### [提供された文章]

···

日本の高齢化が進む中で、認知症の方の数も年々増加しています。厚生労働省によれば、2025年には65歳以上の高齢者のうち約5人に1人が認知症になると予測されています。

その中で、家族や介護職員が直面する最も大きな課題の一つが「コミュニケーションの難しさ」です。言葉が通じにくい、話の内容が理解できない、感情の起伏が激しい…。そのような状況の中で、どうすれば相手を傷つけず、尊厳を保った関わりができるのか。

本記事では、認知症の方との良好な関係を築くためのコミュニケーションの基本から、具体的な方法、注意点までを丁寧に解説していきます。

認知症とは? ~脳の働きの変化を理解する~

まず大前提として、認知症は「記憶や判断力、理解力など、認知機能が低下し、日常生活に支障をきたす状態」です。代表的なタイプには以下のようなものがあります。

アルツハイマー型認知症 記憶障害が顕著。もの忘れから始まり、徐々に日常動作にも影響。
脳血管性認知症 脳卒中などが原因。感情の起伏が激しくなる傾向。
レビー小体型認知症 幻視や妄想が見られ、注意力や意識が変動する。
レビー小体型認知症 人格の変化、社会的ルールの無視などが起こる。

認知症は「本人の性格が変わった」のではなく、「脳の病気」であるという理解が、適切なコミュニケーションの第一歩です。

なぜコミュニケーションが難しくなるのか?

認知症の進行により、次のような症状が現れるため、会話が難しく感じられることがあります。

  • 言葉を理解できない、あるいは思い出せない
  • 時間や場所の感覚が混乱する
  • 感情のコントロールが難しくなる
  • 自分の置かれた状況がわからない不安から、攻撃的になることがある

こうした背景を理解せずに対応すると、「なぜわかってくれないのか」とお互いにストレスが溜まり、関係が悪化してしまいます。

···

コレクション項目

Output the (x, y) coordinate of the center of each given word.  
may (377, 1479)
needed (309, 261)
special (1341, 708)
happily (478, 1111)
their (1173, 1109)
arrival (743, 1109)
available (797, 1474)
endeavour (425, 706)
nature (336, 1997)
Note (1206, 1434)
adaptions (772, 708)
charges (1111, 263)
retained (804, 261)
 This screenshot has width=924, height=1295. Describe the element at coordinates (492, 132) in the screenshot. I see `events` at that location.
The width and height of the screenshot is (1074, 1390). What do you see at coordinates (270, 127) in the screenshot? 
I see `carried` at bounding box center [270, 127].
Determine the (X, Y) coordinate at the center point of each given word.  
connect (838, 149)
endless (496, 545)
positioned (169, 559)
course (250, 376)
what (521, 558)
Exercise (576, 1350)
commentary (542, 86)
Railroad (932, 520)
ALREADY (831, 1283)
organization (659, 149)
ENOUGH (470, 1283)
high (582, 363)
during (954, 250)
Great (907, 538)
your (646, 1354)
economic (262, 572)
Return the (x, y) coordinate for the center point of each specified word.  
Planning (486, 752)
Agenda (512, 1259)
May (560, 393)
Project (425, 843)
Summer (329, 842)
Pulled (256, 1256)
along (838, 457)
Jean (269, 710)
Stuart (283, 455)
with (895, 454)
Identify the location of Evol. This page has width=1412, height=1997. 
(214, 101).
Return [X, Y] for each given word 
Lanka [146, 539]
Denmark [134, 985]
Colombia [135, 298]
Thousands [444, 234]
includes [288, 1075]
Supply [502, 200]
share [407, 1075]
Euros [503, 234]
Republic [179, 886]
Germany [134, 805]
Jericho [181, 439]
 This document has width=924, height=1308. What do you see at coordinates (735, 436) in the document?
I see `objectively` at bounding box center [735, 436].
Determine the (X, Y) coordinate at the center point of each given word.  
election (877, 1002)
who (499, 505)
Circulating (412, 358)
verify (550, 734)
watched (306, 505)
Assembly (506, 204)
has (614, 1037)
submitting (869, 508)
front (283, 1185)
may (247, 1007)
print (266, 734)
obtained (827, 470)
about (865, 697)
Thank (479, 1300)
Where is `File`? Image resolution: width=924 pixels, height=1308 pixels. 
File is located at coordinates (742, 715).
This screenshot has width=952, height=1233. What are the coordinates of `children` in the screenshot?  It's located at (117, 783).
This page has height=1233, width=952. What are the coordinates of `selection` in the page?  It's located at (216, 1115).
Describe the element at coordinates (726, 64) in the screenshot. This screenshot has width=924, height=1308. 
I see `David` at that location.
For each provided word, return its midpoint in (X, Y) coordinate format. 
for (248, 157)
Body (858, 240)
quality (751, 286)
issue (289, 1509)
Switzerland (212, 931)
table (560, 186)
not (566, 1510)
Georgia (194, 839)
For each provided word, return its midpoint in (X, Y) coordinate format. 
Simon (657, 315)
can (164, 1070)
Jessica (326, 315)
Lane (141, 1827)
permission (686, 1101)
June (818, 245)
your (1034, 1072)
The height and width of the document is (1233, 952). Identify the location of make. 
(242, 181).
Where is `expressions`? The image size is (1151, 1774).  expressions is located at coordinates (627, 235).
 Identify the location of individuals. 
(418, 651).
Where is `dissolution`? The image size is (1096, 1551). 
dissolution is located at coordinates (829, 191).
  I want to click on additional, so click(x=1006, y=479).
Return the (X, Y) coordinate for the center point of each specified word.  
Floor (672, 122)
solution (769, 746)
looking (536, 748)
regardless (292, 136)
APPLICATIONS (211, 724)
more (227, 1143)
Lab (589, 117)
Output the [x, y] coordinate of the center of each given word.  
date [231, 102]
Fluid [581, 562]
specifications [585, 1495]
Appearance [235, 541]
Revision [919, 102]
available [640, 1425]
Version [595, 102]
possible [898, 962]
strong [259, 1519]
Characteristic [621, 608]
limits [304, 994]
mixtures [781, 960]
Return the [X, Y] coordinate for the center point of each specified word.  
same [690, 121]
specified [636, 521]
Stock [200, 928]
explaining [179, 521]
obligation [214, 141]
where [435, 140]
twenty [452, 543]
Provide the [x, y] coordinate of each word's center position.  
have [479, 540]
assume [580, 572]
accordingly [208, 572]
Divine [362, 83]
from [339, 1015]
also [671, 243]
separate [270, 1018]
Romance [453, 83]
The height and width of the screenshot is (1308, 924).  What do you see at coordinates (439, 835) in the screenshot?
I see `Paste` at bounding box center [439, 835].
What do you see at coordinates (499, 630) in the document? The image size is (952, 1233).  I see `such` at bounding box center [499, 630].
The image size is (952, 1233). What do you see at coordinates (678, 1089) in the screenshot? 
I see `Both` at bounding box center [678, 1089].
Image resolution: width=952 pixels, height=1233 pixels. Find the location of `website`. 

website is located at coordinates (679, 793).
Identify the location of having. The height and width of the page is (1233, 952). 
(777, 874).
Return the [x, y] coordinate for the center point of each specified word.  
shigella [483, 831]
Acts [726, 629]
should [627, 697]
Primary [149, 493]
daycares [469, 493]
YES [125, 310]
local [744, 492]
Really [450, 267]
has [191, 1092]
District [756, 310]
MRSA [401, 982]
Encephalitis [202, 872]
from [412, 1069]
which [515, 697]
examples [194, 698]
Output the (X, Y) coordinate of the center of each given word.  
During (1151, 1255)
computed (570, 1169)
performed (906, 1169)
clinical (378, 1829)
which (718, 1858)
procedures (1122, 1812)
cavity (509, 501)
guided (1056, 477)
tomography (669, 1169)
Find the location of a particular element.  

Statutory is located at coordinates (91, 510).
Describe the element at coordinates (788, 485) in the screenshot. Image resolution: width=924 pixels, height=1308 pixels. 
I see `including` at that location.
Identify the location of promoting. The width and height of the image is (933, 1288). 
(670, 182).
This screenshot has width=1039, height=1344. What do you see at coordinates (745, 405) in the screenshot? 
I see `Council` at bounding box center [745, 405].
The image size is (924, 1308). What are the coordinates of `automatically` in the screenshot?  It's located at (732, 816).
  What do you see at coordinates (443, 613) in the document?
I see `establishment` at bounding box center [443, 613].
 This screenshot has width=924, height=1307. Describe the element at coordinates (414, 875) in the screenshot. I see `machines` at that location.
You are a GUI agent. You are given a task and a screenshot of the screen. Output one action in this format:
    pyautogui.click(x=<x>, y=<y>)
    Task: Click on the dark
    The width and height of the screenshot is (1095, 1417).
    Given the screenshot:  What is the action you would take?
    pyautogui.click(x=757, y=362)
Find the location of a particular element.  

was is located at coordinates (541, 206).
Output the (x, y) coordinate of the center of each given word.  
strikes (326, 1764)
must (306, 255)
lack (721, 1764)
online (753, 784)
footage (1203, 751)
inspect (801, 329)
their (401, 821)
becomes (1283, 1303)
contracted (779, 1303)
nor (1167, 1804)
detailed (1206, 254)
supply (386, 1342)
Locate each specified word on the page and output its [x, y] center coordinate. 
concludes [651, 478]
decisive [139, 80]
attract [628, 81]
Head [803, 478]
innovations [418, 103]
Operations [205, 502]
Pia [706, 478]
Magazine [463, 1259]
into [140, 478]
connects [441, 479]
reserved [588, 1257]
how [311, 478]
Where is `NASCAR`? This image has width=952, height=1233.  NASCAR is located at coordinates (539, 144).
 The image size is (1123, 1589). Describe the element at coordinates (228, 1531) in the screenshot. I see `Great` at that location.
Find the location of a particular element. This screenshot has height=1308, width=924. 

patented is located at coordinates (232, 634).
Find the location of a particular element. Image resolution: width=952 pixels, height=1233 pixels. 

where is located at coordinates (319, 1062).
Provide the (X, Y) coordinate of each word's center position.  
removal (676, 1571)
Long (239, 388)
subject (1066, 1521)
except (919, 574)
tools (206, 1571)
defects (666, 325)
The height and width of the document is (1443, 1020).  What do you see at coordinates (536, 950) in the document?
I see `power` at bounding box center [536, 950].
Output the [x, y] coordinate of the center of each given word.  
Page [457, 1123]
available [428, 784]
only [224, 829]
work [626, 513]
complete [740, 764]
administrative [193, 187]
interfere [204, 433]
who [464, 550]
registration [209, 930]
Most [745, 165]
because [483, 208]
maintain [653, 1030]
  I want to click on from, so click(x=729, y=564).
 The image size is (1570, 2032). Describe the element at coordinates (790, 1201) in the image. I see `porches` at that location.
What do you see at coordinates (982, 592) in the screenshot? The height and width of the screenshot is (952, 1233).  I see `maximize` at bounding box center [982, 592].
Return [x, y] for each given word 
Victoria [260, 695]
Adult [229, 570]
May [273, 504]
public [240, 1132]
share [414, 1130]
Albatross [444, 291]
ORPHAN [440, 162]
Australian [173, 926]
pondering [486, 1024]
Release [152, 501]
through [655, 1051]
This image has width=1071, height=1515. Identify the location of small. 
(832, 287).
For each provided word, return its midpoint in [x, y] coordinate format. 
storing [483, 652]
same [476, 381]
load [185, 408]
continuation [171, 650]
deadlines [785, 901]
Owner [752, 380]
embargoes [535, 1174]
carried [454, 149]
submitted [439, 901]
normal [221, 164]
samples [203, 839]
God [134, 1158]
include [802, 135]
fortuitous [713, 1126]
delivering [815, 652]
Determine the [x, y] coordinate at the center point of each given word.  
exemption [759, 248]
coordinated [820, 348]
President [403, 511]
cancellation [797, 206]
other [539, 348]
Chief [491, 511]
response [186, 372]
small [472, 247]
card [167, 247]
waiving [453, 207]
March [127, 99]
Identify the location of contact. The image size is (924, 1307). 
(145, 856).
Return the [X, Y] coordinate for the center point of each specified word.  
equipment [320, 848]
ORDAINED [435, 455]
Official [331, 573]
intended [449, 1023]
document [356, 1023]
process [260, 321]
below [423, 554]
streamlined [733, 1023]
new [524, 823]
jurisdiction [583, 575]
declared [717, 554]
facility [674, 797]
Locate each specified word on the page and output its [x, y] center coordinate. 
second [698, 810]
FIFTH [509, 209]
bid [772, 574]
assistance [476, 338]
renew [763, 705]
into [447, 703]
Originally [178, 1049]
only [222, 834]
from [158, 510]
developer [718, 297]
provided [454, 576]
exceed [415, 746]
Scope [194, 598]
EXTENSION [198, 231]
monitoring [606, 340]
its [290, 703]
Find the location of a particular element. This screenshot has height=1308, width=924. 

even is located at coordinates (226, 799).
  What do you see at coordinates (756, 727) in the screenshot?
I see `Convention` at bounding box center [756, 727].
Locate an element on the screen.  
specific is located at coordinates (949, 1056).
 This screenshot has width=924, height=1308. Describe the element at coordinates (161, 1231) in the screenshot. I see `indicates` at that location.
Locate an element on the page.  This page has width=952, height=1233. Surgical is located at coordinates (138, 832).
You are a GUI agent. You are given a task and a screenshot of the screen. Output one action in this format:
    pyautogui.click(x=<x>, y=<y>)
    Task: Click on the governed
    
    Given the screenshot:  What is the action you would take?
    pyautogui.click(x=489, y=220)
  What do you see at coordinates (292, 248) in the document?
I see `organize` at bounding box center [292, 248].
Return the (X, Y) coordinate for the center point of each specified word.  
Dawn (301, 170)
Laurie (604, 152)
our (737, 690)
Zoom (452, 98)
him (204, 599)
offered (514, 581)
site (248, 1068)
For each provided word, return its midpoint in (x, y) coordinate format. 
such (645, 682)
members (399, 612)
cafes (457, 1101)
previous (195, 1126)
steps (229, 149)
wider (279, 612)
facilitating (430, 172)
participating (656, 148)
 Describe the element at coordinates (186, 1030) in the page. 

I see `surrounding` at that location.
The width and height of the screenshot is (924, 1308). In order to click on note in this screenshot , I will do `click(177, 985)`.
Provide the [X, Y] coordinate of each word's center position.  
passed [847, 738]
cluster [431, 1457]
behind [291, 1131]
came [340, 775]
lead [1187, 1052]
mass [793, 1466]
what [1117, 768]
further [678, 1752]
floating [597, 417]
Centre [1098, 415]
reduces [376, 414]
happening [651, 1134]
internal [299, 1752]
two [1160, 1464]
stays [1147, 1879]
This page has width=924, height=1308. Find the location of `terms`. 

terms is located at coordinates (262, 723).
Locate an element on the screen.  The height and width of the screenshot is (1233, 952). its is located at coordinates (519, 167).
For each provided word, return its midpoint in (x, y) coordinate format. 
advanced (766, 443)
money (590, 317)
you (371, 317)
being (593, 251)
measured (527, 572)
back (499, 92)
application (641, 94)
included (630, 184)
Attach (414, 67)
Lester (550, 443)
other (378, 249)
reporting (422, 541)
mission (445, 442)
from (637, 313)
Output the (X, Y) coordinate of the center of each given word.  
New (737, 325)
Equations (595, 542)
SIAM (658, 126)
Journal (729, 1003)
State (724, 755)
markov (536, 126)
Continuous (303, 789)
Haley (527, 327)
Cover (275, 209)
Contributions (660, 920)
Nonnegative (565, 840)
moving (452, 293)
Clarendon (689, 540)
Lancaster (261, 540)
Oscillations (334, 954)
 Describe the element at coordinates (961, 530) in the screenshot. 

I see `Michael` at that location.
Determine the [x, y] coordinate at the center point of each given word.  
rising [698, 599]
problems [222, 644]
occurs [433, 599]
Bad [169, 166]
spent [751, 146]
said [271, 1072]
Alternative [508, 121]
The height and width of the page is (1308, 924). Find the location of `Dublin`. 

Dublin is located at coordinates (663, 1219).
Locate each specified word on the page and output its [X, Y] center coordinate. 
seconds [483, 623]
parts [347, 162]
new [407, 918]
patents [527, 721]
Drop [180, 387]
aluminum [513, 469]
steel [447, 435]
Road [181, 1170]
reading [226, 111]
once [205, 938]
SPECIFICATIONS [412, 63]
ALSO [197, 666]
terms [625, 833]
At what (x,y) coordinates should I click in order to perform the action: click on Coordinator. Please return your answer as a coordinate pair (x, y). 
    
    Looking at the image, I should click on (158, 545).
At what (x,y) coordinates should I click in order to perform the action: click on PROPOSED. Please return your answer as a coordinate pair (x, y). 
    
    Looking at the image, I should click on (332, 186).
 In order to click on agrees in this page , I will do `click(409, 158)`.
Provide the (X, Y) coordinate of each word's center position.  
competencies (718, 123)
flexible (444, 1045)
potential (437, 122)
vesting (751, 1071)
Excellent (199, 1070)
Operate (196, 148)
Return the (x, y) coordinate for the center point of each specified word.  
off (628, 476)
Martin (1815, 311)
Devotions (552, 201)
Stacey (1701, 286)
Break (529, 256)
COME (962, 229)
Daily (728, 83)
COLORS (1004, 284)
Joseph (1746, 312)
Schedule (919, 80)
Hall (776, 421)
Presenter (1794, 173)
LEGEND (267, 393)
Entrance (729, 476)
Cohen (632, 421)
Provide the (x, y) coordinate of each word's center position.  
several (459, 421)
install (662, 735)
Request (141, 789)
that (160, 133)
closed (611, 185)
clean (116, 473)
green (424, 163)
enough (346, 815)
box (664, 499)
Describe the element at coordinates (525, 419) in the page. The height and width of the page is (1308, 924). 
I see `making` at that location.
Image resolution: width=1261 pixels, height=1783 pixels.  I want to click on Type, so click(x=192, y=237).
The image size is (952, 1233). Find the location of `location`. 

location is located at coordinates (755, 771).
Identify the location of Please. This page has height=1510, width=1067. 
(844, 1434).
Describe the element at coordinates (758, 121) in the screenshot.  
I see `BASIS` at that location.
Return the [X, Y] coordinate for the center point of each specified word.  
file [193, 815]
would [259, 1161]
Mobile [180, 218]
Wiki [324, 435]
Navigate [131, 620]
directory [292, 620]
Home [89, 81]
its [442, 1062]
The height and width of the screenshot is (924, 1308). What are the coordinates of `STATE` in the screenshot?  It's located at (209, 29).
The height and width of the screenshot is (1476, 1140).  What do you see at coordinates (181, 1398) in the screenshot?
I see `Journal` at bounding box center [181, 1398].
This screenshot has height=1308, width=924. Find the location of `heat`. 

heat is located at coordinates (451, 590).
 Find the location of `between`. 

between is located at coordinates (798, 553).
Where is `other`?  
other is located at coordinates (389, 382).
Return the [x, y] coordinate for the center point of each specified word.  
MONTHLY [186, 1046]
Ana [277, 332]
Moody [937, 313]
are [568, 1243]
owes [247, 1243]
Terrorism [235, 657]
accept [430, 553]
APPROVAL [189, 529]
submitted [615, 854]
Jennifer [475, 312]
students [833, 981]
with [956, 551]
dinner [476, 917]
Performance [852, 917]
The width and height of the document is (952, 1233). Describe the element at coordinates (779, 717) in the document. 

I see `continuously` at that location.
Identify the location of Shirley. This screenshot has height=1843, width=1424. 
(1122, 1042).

···

認知症の方とのコミュニケーションに関する文章を、一字一句変えずに全文書き写してください。

日本の高齢化が進む中で、認知症の方の数も年々増加しています。厚生労働省によれば、2025年には65歳以上の高齢者のうち約5人に1人が認知症になると予測されています。

その中で、家族や介護職員が直面する最も大きな課題の一つが「コミュニケーションの難しさ」です。言葉が通じにくい、話の内容が理解できない、感情の起伏が激しい…。そのような状況の中で、どうすれば相手を傷つけず、尊厳を保った関わりができるのか。

本記事では、認知症の方との良好な関係を築くためのコミュニケーションの基本から、具体的な方法、注意点までを丁寧に解説していきます。

認知症とは? ~脳の働きの変化を理解する~

まず大前提として、認知症は「記憶や判断力、理解力など、認知機能が低下し、日常生活に支障をきたす状態」です。代表的なタイプには以下のようなものがあります。

アルツハイマー型認知症 記憶障害が顕著。もの忘れから始まり、徐々に日常動作にも影響。
脳血管性認知症 脳卒中などが原因。感情の起伏が激しくなる傾向。
レビー小体型認知症 幻視や妄想が見られ、注意力や意識が変動する。
レビー小体型認知症 人格の変化、社会的ルールの無視などが起こる。

認知症は「本人の性格が変わった」のではなく、「脳の病気」であるという理解が、適切なコミュニケーションの第一歩です。

なぜコミュニケーションが難しくなるのか?

認知症の進行により、次のような症状が現れるため、会話が難しく感じられることがあります。

  • 言葉を理解できない、あるいは思い出せない
  • 時間や場所の感覚が混乱する
  • 感情のコントロールが難しくなる
  • 自分の置かれた状況がわからない不安から、攻撃的になることがある

こうした背景を理解せずに対応すると、「なぜわかってくれないのか」とお互いにストレスが溜まり、関係が悪化してしまいます。